10 thoughts on “Wind, Foxes, and Birds on St Paul Island, July 5-6, 2015

  1. Pingback: “There’s No Place Like Nome!” Arrival in Nome, AK, July 11, 2015 | Gone Floatabout

  2. So great to come across your blog – really enjoying it. Great photography too! Nice work!

  3. Pingback: Passage to Nome, Alaska, July 7-11, 2015 | Gone Floatabout

  4. Great narrative ! Can you tell me how you get your weather forecasts? And what you use and how. (step by step please).

    Tom

    • Thanks, Tom!
      Regarding weather forecasts, when we’re close to shore and concerned with localized forecasts, we listen to the National Weather Service on VHF radio. They broadcast continuously on several different Wx channels and update their forecasts at least twice a day. These forecasts are very good in Alaska where there’s lots of microclimates. NWS divides Alaska into different weather zones and you receive forecasts for your zone and those around you. Of course, NWS broadcasts all over the country – not just in Alaska! In Canada, Environment Canada fills the same role.

      When we’re offshore and/or when we’d like a forecast for a broader area and/or an extended forecast (7 days), we use OCENS WeatherNet via our satellite phone. Our Iridium Extreme phone attaches to a coax cable leading to our permanently mounted external antenna – this allows us to use the phone from the cabin and ensures that it doesn’t drop the signal. Then we plug in (to a 12V outlet) our Optimizer Red Port Wifi router/firewall – this transmits the sat phone signal to our laptops and blocks unwanted traffic that would waste precious minutes!
      Next step is to open the WeatherNet software and select the part of globe for which we’d like forecasts. We also select the types of forecast we want from the sidebar (i.e. GRIB WindWave 7-day). Then we just hit the Download button and it comes in over the sat phone connection. To get GRIB WindWave, GRIB Surface Pressure, and GRIB Precipitation takes between 30 and 50 seconds. We also received ice charts this way, which added another minute or so. OCENS GRIB Explorer software (or MetMapper if you download regular weather charts instead of GRIBs) opens automatically upon completion of the download. This software lets you see the files, animate them, etc. We have some more info on all this on the “OCENS and MVS” page under the “Sponsors” tab. We’ve found it all very user friendly and the forecasts have been remarkably accurate. When we can, we like to consult both the WeatherNet files and the VHF broadcasts – they were both very accurate and lined up well throughout our voyage this past summer.

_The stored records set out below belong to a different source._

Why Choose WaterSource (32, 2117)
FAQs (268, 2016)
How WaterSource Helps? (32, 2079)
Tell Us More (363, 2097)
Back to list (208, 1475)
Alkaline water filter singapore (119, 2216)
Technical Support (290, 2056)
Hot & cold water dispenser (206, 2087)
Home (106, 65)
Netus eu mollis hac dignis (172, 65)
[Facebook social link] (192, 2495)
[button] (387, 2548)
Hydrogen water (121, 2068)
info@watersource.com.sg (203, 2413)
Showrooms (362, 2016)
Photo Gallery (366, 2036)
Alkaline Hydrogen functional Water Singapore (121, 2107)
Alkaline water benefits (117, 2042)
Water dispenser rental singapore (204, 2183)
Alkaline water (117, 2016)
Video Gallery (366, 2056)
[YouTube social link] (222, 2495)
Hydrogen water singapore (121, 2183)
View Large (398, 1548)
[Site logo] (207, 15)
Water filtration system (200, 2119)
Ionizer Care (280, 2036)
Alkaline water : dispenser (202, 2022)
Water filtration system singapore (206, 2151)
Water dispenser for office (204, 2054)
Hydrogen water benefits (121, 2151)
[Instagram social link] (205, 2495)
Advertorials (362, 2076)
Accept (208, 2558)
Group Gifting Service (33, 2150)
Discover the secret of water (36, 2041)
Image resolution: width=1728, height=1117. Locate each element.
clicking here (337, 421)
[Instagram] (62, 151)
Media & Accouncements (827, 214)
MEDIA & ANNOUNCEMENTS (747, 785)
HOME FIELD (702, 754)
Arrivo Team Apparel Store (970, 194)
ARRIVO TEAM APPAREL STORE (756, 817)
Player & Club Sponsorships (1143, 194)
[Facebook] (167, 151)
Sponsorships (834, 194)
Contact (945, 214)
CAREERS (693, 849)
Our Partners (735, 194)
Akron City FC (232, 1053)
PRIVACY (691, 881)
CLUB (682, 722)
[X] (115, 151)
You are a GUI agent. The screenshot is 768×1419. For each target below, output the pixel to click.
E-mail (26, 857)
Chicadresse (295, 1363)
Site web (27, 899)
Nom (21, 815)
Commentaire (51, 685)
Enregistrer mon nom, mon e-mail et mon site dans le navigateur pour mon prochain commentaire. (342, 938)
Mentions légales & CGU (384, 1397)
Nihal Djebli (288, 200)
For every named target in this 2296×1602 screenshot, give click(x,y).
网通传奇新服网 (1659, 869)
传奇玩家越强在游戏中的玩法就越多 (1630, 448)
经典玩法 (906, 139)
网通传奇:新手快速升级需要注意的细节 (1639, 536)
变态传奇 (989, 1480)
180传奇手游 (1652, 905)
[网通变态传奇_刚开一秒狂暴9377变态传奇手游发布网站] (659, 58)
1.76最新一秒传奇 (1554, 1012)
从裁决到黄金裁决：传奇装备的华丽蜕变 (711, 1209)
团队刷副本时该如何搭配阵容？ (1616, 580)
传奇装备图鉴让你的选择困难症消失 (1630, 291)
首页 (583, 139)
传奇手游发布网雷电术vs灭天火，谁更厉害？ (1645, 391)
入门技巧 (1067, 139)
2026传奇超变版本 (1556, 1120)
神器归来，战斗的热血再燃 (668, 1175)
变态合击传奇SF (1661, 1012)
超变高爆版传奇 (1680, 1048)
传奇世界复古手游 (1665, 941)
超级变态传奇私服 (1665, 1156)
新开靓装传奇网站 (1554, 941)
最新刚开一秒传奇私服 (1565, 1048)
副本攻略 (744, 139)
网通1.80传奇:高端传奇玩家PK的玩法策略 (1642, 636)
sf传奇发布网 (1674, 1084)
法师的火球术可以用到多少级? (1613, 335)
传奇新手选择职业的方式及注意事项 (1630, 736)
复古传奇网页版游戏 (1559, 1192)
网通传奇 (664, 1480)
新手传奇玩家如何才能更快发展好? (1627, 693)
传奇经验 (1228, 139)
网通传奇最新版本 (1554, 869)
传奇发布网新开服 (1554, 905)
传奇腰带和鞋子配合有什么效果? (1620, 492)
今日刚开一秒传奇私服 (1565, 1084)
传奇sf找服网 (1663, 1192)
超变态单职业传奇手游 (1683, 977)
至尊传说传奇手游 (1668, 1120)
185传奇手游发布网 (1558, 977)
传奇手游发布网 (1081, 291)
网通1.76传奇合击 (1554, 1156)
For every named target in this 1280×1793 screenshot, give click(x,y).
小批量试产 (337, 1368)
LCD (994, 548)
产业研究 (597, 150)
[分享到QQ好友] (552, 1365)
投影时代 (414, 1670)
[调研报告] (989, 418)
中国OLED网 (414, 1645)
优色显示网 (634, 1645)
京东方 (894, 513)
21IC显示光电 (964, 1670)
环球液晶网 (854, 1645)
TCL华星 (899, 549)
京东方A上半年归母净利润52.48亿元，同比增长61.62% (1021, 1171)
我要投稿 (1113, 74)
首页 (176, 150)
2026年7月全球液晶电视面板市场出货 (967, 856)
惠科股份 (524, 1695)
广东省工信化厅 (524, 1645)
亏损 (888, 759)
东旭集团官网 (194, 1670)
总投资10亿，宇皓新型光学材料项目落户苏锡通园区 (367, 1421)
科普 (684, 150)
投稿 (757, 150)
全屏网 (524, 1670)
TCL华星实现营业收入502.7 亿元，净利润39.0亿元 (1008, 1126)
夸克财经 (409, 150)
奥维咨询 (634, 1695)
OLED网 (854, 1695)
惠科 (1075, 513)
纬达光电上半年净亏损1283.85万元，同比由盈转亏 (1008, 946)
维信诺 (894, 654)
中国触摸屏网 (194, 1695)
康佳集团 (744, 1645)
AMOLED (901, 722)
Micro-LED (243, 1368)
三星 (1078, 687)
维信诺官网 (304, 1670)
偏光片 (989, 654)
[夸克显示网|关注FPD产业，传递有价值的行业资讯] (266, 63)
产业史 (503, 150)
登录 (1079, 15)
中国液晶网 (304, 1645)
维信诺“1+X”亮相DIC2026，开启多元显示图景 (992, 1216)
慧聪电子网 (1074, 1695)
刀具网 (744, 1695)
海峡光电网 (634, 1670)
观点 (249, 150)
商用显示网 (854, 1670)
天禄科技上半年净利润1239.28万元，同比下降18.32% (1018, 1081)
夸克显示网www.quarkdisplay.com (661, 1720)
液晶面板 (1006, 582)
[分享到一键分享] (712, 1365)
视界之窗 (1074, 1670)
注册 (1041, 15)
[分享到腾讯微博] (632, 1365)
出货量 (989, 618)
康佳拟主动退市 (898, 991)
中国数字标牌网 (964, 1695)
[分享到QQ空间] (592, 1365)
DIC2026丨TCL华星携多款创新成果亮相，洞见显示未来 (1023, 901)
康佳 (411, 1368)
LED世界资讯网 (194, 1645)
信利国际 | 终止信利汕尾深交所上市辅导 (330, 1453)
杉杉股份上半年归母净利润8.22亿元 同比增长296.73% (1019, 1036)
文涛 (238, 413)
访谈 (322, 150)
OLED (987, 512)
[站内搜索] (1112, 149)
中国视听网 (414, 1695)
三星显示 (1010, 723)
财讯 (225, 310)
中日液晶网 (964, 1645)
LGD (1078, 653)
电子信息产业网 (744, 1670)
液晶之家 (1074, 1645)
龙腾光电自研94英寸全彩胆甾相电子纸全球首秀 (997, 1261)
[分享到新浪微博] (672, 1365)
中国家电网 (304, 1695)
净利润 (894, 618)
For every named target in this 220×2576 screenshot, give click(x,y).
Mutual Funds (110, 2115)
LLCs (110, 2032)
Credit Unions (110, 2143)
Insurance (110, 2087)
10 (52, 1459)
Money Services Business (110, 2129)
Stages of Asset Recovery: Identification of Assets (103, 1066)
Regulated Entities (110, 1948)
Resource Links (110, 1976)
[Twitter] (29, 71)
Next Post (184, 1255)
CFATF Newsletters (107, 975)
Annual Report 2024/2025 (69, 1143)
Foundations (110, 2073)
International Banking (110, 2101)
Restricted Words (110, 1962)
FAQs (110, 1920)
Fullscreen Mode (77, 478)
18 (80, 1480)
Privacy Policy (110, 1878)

      I hope this is helpful! Please let us know if you have more questions!
      Cheers,
      Ellen

  5. Great finds on the bird front (that chick with the big feet is fun) and we love the photos of the wild sea. What is it about foxes all over the world that makes them so disliked and hunted to death?!

    • We were super excited about all the bird finds – plus, have to admit it’s nice not to be squinting up into tree branches to look for the little guys 🙂 Not sure what it is about foxes – poor things have a bad reputation, but they’ve always seemed kind of cute to me!